Task details: Return only the lines starting at the line that contains "[Akanthusblatt als Horror" and ending with the final line of the listing; include both endpoints.

────────────────────

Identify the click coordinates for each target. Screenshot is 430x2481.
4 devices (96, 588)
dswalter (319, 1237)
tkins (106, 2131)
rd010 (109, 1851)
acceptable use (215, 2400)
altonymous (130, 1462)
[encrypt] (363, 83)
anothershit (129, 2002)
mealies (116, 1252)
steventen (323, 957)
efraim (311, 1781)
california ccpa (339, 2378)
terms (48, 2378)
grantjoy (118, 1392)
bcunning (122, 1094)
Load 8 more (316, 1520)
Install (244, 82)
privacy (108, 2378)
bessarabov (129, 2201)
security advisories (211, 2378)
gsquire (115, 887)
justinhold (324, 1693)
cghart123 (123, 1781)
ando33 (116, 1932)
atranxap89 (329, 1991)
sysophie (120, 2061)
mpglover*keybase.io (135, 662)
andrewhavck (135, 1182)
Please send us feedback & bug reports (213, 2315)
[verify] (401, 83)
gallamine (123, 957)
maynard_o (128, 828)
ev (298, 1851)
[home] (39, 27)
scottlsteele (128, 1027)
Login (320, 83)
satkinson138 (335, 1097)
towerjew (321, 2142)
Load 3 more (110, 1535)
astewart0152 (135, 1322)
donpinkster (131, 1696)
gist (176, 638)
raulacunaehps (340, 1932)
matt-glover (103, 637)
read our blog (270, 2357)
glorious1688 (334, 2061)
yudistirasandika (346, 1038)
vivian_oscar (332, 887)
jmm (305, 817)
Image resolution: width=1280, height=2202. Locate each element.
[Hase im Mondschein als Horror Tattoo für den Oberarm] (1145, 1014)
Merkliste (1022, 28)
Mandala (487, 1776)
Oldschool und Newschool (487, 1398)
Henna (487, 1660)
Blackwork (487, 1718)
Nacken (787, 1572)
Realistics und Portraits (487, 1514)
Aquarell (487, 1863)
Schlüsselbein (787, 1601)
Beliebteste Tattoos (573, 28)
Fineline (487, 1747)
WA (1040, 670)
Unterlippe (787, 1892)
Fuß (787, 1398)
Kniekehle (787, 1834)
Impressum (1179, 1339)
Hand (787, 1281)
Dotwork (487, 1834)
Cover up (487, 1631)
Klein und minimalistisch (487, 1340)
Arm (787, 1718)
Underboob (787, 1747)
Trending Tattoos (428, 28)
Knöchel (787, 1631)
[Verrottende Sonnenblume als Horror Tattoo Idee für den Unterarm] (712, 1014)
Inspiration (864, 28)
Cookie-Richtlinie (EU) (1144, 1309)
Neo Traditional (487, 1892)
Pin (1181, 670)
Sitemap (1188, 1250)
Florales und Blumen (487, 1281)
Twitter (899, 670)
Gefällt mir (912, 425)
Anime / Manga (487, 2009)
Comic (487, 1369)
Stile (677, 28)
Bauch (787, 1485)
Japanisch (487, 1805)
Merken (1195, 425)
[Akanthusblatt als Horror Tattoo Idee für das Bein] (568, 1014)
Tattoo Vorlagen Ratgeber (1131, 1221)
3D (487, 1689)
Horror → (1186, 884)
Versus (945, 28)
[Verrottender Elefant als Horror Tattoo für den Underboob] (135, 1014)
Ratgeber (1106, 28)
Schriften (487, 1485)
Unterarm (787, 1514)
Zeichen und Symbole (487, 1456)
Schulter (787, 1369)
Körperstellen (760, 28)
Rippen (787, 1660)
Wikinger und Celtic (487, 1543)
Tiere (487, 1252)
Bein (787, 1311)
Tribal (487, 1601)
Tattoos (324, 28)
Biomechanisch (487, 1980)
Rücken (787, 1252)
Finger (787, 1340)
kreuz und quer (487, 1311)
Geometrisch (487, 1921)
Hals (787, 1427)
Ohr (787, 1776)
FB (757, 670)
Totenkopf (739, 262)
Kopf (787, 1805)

────────────────────

Task response:
[Akanthusblatt als Horror Tattoo Idee für das Bein] (568, 1014)
Tattoo Vorlagen Ratgeber (1131, 1221)
3D (487, 1689)
Horror → (1186, 884)
Versus (945, 28)
[Verrottender Elefant als Horror Tattoo für den Underboob] (135, 1014)
Ratgeber (1106, 28)
Schriften (487, 1485)
Unterarm (787, 1514)
Zeichen und Symbole (487, 1456)
Schulter (787, 1369)
Körperstellen (760, 28)
Rippen (787, 1660)
Wikinger und Celtic (487, 1543)
Tiere (487, 1252)
Bein (787, 1311)
Tribal (487, 1601)
Tattoos (324, 28)
Biomechanisch (487, 1980)
Rücken (787, 1252)
Finger (787, 1340)
kreuz und quer (487, 1311)
Geometrisch (487, 1921)
Hals (787, 1427)
Ohr (787, 1776)
FB (757, 670)
Totenkopf (739, 262)
Kopf (787, 1805)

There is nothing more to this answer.